▶ **TASK DESCRIPTION**:
Return the lines that run from the beginning of the entries to the line holding "Viewport: 1536px width, 741px height.", inclusive, and drop the pictures.

▶ **INFORMATION**:

· · ·

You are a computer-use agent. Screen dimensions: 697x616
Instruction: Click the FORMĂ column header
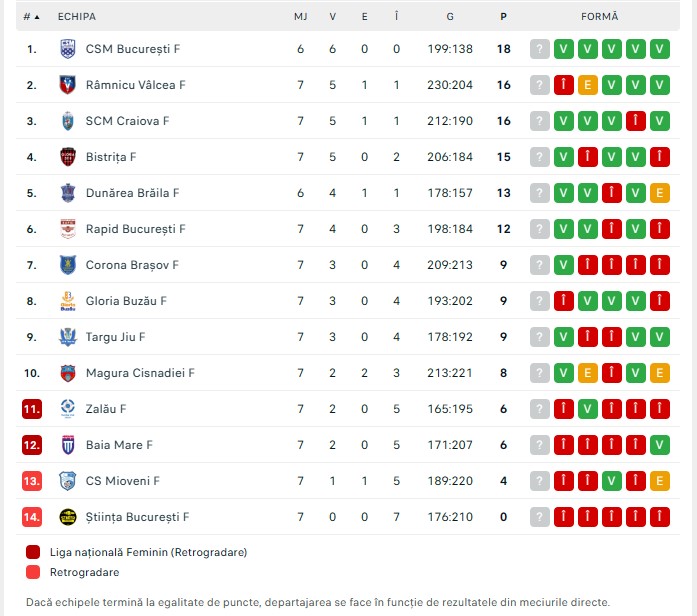point(599,17)
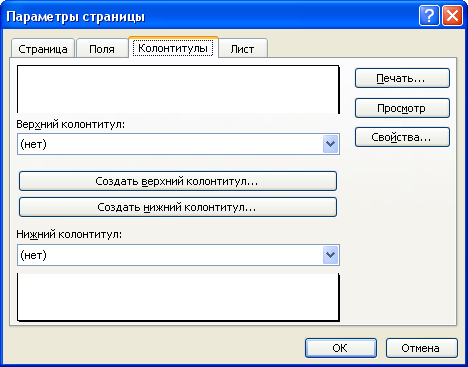Expand the Верхний колонтитул dropdown arrow
Image resolution: width=468 pixels, height=367 pixels.
330,144
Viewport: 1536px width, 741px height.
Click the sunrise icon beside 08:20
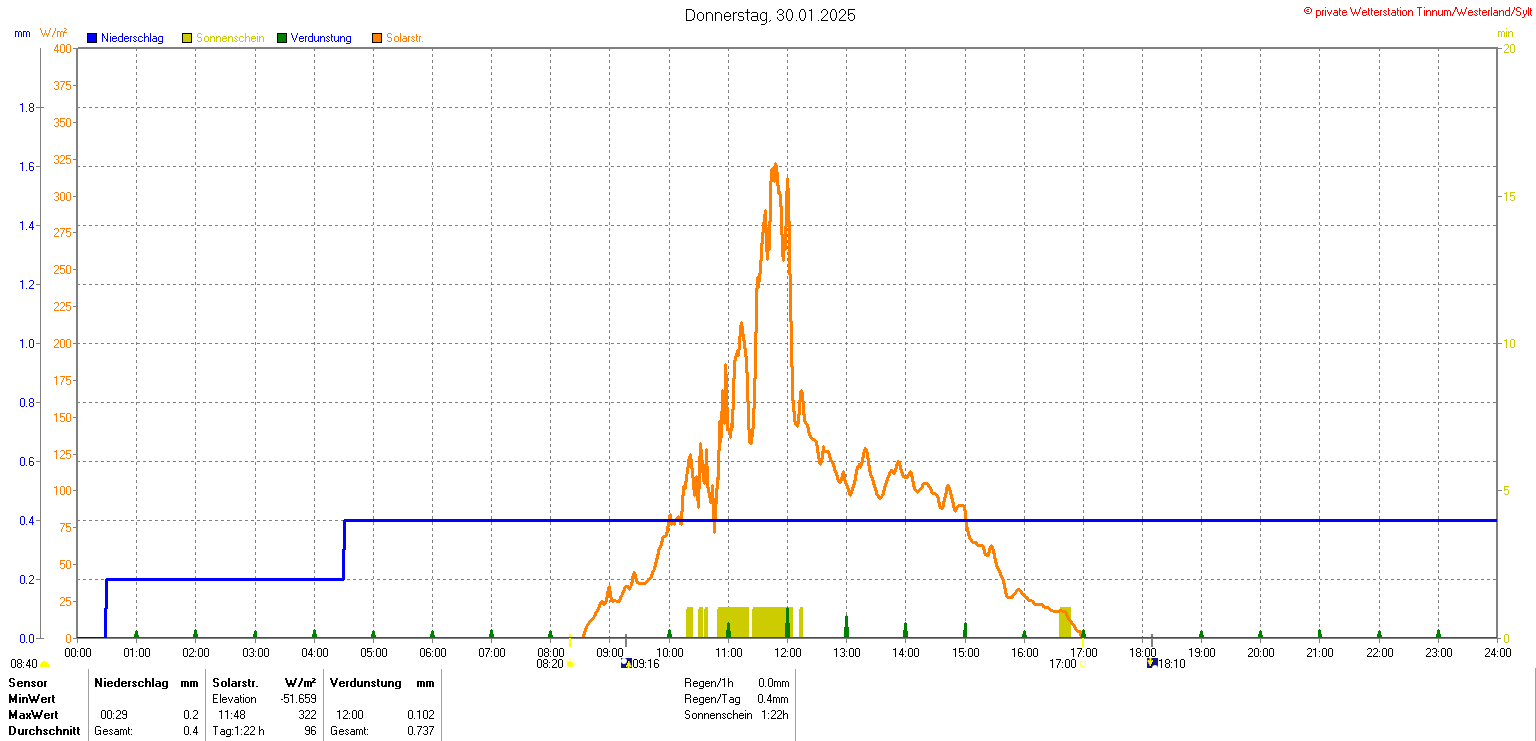[x=570, y=664]
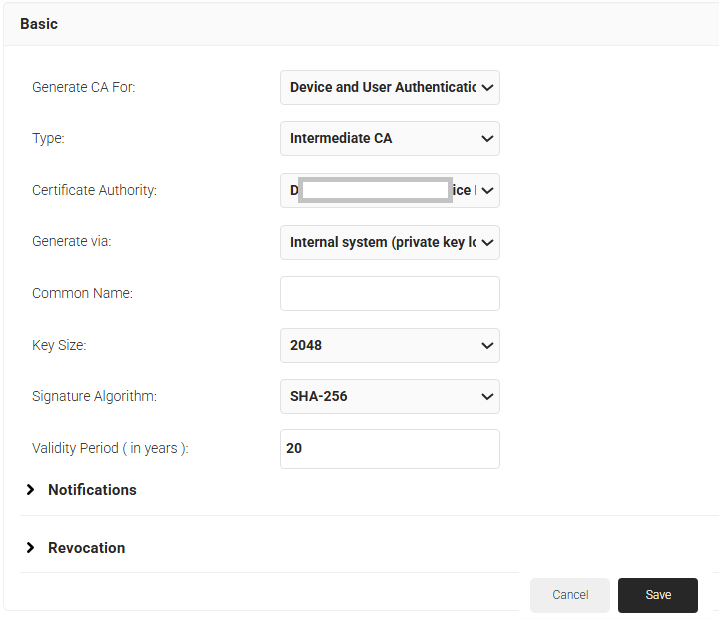Screen dimensions: 719x636
Task: Open the Generate via dropdown
Action: (x=389, y=242)

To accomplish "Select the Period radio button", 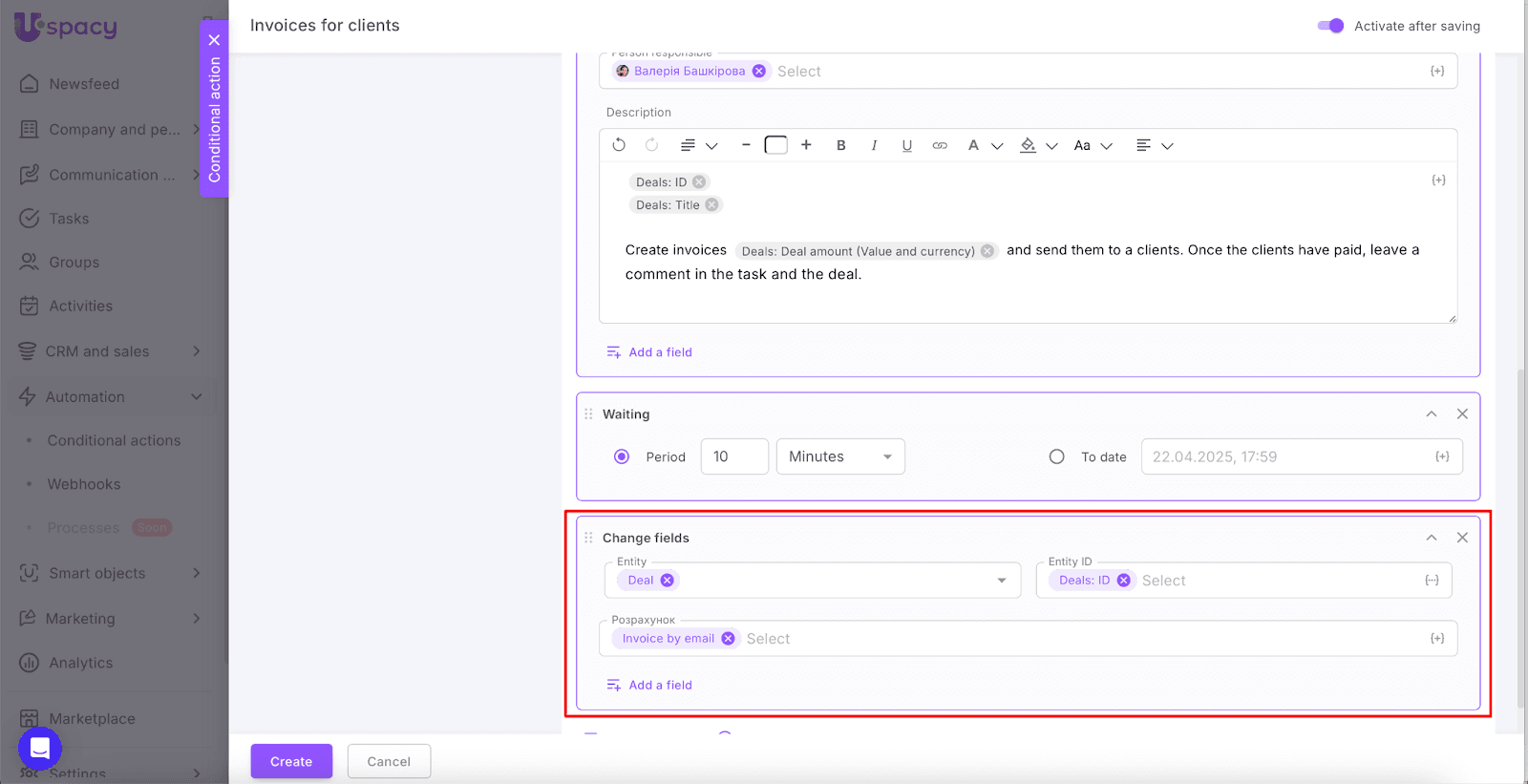I will tap(622, 456).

· · ·

▶ **OUTPUT BELOW**:
You are a computer-use agent. Screen dimensions: 697x616
Instruction: Click the FORMĂ column header
point(599,17)
Expand the Верхний колонтитул dropdown arrow
Image resolution: width=468 pixels, height=367 pixels.
330,144
Viewport: 1536px width, 741px height.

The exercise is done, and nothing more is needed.